Since the 1960s, when the Grand Banks 42 first appeared as a wooden boat, more than 1,500 of the hulls have been built in that material and in fiberglass. The model had a four-decade-long production run, with modifications that largely stuck to the original’s layout and features. To cruising yachtsmen who love the trawler lifestyle, the Grand Banks 42 might as well be the logo on the club T-shirt worldwide.

“The Grand Banks 42 is arguably one of the most successful designs ever created,” Dunbar says. “If the Grand Banks 42 were designed and built today for the first time, I suspect that it would not have the same success that it had from the 1960s to the 1990s. I just don’t know.”

His skepticism is based on sales trends that show a shift in the market for trawlers and long-range cruisers, which are not as popular as they were in decades past. Today, Dunbar and other leading brokers say, there do seem to be more buyers than sellers for trawlers and long-range cruisers, giving the buyers an advantage—but it’s only kind of an advantage in a marketplace that’s relatively small compared to other types of boats.

“I think there are more buyers than there are sellers, and the inventory is down. There’s not a lot of good, quality boats priced correctly that stay on the market very long,” says Jeff Merrill at JMYS Trawler Specialists. “The sellers are getting what they want. So is that a buyer’s market or a seller’s market? It’s a fast-moving market when the right boat is available at the right price. That’s the reality.”

Fast moving is also how Kevin Althoff at Burr Yacht Sales describes the trawler and long-range-cruiser marketplace right now. As the East Coast dealer for Fleming Yachts, his company makes deals about 99 percent of the time for Flemings.

As recently as two years ago, Althoff says, it was rare to see even one Fleming on the brokerage market. Today, of the 300 or so Flemings that exist, there are 10 available for sale from about $500,000 to $3 million.

“Two years ago, every time a boat was listed, it would sell. It was a seller’s market,” he says. “People would come into our showrooms, either in Annapolis or down in Florida, and they would have a $750,000 to $1 million budget. They’d look at boats that might fall in that range should they be put up for sale. Then they’d see a listing that Hull No. 132 was up for sale in their price range, and we could sometimes put a deal together before the boat was even advertised. As soon as the boat was listed, I had a buyer.

“This past year, we started the year that way, but then we picked up more listings than we had buyers for,” he continues. “It became a little bit more of a buyer’s market. It used to be buyers saying they’d buy a Fleming if they could find one. It’s now buyers seeing two in their price range, and they get to choose.”
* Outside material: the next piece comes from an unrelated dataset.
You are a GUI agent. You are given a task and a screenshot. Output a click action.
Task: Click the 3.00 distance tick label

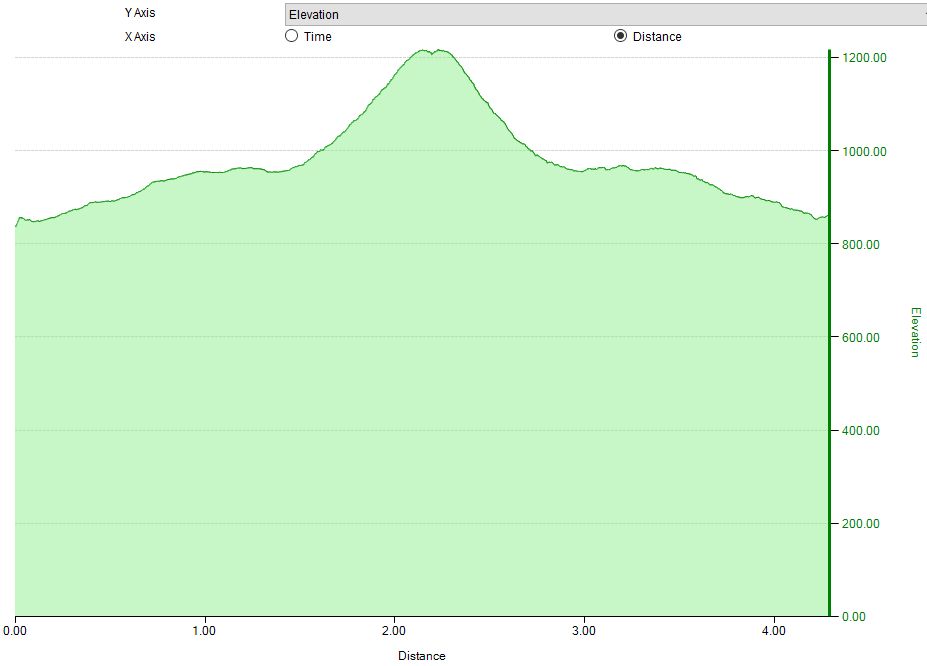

Sellers with good-quality boats realize that buyers are in that position, he says. It’s not exactly the catbird seat for buyers, but the marketplace is favoring Sylvester over Tweety. If a seller sets the price right, then a deal can be done, Merrill says. In fact, he adds, his sales of trawlers and long-range cruisers are up; at the time of this writing, he had expectations for record dollar volume and record units sold for 2019.

However, the types of deals are changing. On the West Coast and in the Southeast, he says, he’s been doing more private deals than in years past. When the buyers know they want a boat and the seller has priced it right, he can put the deals together without the boat even being advertised.

“We’ve done five private sales this year. The boat never came on the market,” Merrill says. “It never was shown on our website or on a multiple listing service. I knew somebody who was looking for the boat, and I knew somebody who had the boat, and I was able to put together a deal. The public never even knew that the boat was for sale.”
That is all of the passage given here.